Comitato prostitute: «Dimenticate anche nell’emergenza, aiutateci o sarà rivolta»

Sex worker sul piede di guerra: «Scenderemo in piazza, meglio morire di Coronavirus che di fame. Siamo sull’orlo della povertà estrema». Domani partirà una raccolta fondi

«Oggi come ieri abbandonate dalla politica e senza tutele per il mancato riconoscimento della professione di “lavoratrice sessuale”. Ora siamo sull’orlo del baratro di una povertà estrema». Inizia così la denuncia di Pia Covre, storica rappresentante del Comitato per i diritti civili delle prostitute che non possono accedere alle prestazioni sociali istituite come misure di emergenza dal Governo dopo il Dpcm “Io resto a casa” e lanciano un appello al governo e agli italiani: «Non fermatevi a giudicare. Aiutate chi ha più bisogno di voi. Domani insieme alle organizzazioni anti-tratta e ai collettivi di sex worker lanceremo una raccolta fondi sulla piattaforma “Produzioni dal basso” intitolata “Covid 19, solidarietà immediata per le sex worker più colpite dall’emergenza”».

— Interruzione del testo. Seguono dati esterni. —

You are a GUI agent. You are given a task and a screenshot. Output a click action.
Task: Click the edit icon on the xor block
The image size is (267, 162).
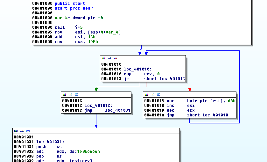click(152, 95)
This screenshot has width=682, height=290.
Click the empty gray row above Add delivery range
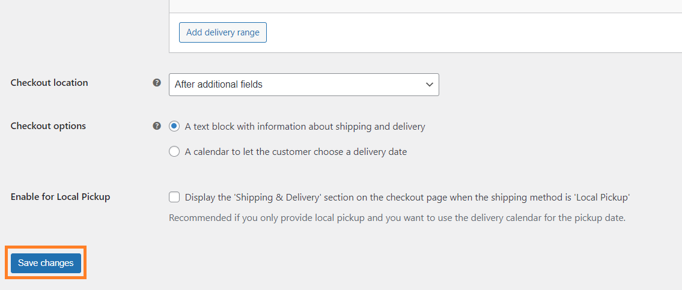click(x=425, y=6)
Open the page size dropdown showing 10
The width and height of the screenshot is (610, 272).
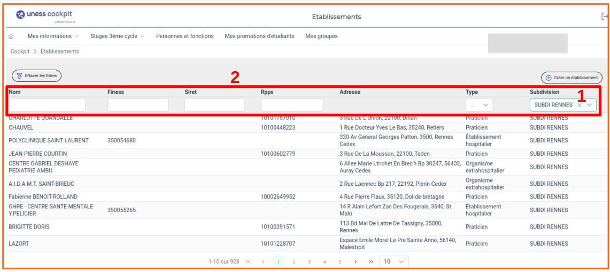point(394,262)
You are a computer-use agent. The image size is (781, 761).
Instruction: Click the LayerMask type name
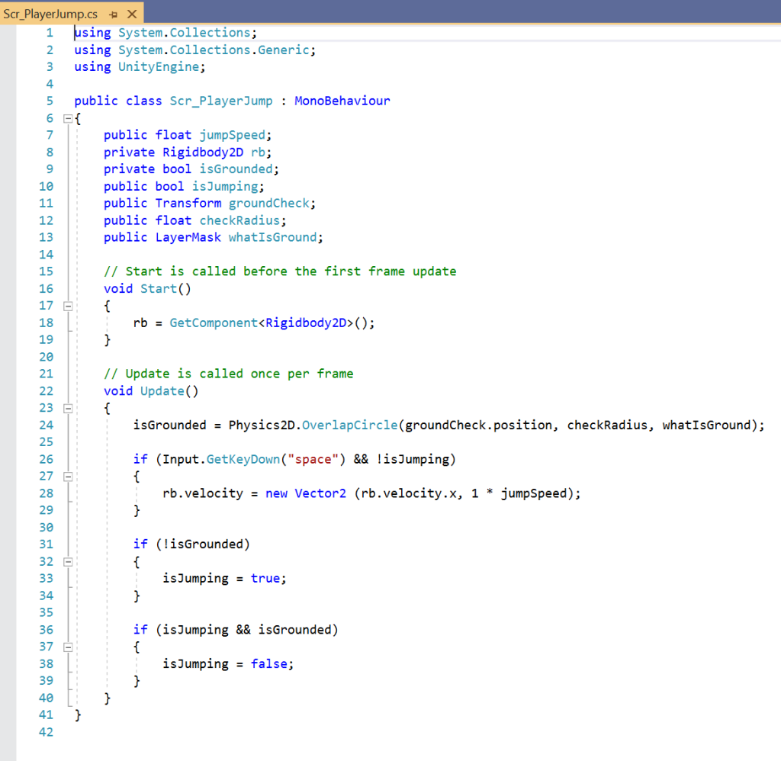tap(188, 237)
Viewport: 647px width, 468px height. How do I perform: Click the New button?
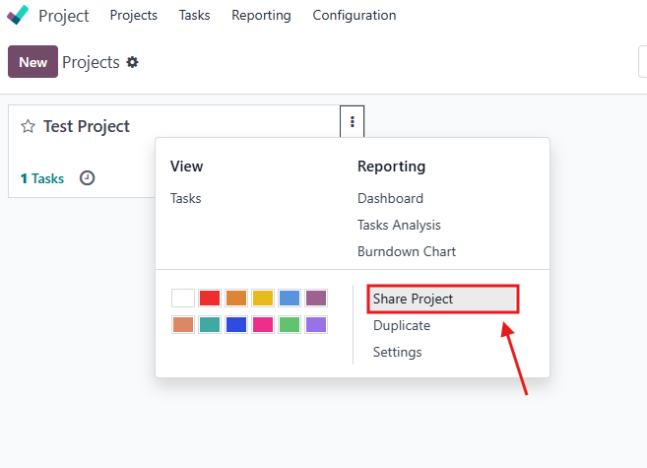[32, 62]
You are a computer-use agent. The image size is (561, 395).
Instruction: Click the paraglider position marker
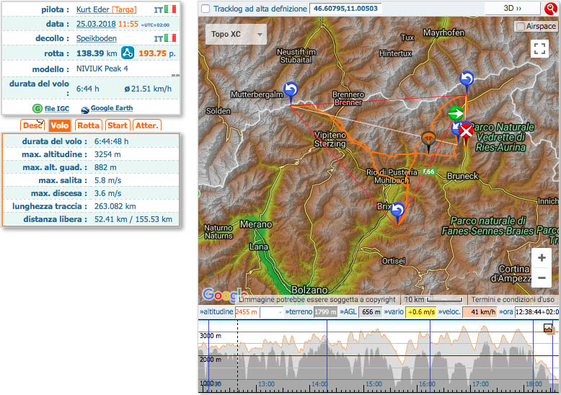click(x=428, y=140)
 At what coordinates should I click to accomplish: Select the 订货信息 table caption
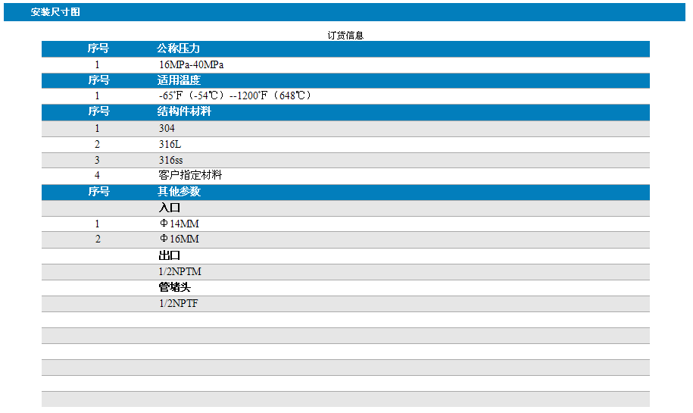click(345, 35)
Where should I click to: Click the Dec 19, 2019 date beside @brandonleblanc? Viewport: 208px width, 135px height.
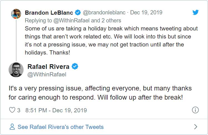pos(146,13)
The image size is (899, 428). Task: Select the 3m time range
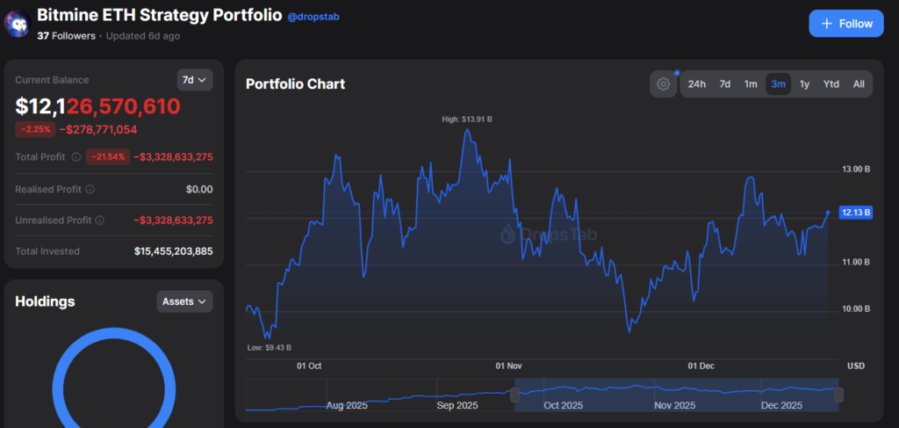point(778,84)
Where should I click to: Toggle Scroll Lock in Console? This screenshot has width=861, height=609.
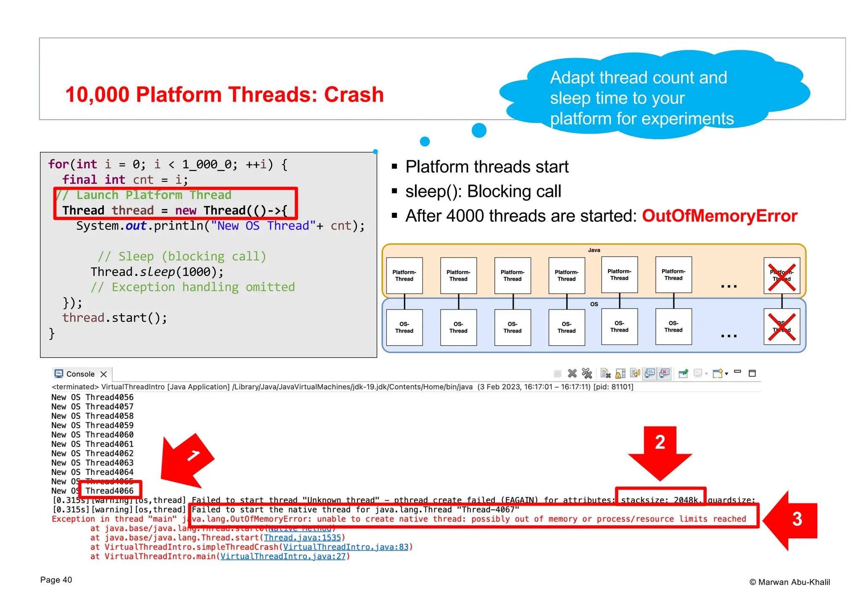coord(621,373)

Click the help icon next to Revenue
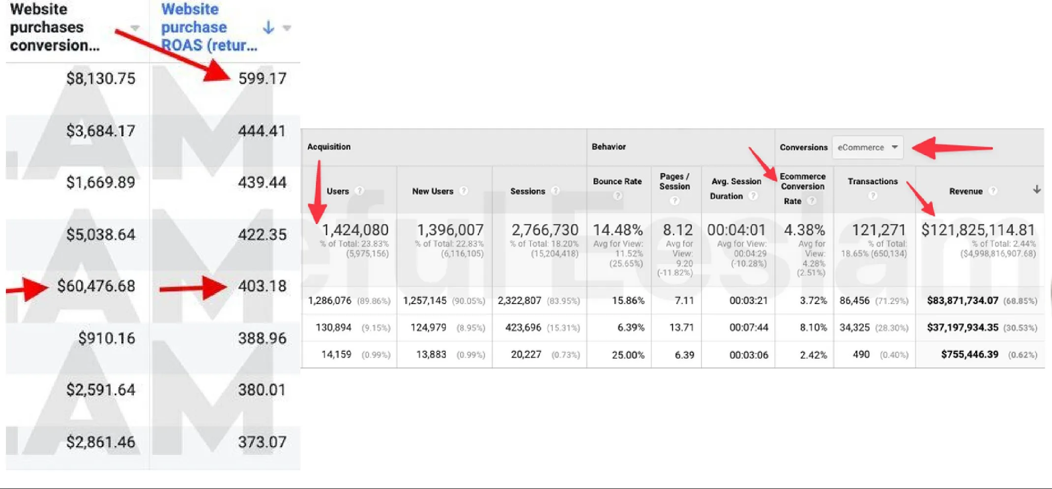pos(993,191)
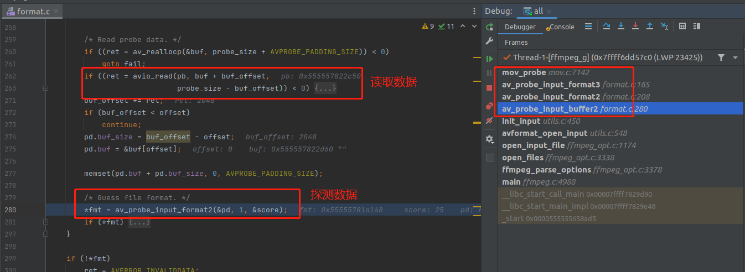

Le trans di Napoli inoltre si «stanno organizzando, scenderanno in piazza. Dicono: meglio morire di malattia, che come i topi, che di fame», racconta Loredana Rossi, vicepresidente Associazione transessuali del capoluogo campano. Parole ricalcate dalla collega, Gabriella Iovio, trans napoletana che con voce rotta dall’emozione domanda: «Dobbiamo restare chiusi per evitare di morire? Ma cosi moriamo lo stesso! Se non fosse stato per chiese e associazioni non avremmo resistito alla fame. Noi non siamo bestie. Dateci un contributo per una sopravvivenza dignitosa o qua scoppierà una rivolta».